Appl Clin Inform 2016; 07(01): 33-42
DOI: 10.4338/ACI-2015-05-SOA-0065
State of the Art / Best Practice Paper
Schattauer GmbH

Toward the Elimination of Paper Orders

Managing the Challenge of Low Frequency Physician Users of Computerized Patient Order Entry (CPOE)
George A. Gellert
1   Department of Health Informatics, CHRISTUS Health, Irving, Texas
,
Ricardo Ramirez
1   Department of Health Informatics, CHRISTUS Health, Irving, Texas
,
S. Luke Webster
1   Department of Health Informatics, CHRISTUS Health, Irving, Texas
› Institutsangaben
Weitere Informationen

Publikationsverlauf

received: 11. Juni 2015

accepted: 16. Januar 2015

Publikationsdatum:
16. Dezember 2017 (online)

Summary

With the adoption of Computerized Patient Order Entry (CPOE), many physicians – particularly consultants and those who are affiliated with multiple hospital systems – are faced with the challenge of learning to navigate and commit to memory the details of multiple EHRs and CPOE software modules. These physicians may resist CPOE adoption, and their refusal to use CPOE presents a risk to patient safety when paper and electronic orders co-exist, as paper orders generated in an electronic ordering environment can be missed or acted upon after delay, are frequently illegible, and bypass the Clinical Decision Support (CDS) that is part of the evidence-based value of CPOE.

We defined a category of CPOE Low Frequency Users (LFUs) – physicians issuing a total of less than 10 orders per month – and found that 50.4% of all physicians issuing orders in 3 urban/suburban hospitals were LFUs and actively issuing orders across all shifts and days of the week. Data are presented for 2013 on the number of LFUs by month, day of week, shift and facility, over 2.3 million orders issued.

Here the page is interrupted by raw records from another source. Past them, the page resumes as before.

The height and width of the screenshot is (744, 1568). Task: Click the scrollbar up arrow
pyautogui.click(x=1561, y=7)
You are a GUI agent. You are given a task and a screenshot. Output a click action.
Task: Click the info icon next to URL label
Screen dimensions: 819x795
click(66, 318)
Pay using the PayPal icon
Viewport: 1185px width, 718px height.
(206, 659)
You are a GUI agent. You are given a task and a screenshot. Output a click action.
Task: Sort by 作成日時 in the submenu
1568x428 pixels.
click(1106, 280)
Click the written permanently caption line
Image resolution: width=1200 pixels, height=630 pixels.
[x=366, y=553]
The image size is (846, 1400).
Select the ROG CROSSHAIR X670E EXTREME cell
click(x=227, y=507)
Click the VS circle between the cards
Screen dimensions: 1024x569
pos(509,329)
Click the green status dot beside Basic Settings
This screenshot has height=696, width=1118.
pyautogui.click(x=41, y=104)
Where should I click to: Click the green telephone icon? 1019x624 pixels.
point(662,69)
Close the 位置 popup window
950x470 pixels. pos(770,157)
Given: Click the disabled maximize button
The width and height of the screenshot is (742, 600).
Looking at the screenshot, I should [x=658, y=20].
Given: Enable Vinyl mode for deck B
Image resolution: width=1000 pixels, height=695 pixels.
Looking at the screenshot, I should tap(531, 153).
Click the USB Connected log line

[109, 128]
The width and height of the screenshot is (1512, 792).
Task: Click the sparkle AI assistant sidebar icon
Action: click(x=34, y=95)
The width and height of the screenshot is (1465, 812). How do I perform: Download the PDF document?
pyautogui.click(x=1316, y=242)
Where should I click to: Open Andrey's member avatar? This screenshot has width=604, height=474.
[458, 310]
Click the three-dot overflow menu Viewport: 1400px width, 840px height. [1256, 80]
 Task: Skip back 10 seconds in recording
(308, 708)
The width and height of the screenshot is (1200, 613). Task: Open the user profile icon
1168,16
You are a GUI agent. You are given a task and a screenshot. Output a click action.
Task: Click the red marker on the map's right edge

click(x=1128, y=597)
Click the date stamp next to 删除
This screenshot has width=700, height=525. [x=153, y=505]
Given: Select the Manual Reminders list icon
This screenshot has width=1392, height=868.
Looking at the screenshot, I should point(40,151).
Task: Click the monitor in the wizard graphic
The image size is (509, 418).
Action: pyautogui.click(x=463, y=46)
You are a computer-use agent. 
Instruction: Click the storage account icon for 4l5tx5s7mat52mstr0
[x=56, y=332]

A menu of 6 options to assist LFUs in the use of CPOE, from which hospital leaders could select, was instituted so that paper orders could be increasingly eliminated. The options, along with their cost implications, are described, as is the initial option selected by hospital leaders. In practice, however, a mixed pattern involving several LFU support options emerged. We review data on how the option mix selected may have impacted CPOE adoption and physician use rates at the facilities. The challenge of engaging LFU physicians in CPOE adoption may be common in moderately sized hospitals, and these options can be deployed by other systems in advancing CPOE pervasiveness of use and the eventual elimination of paper orders.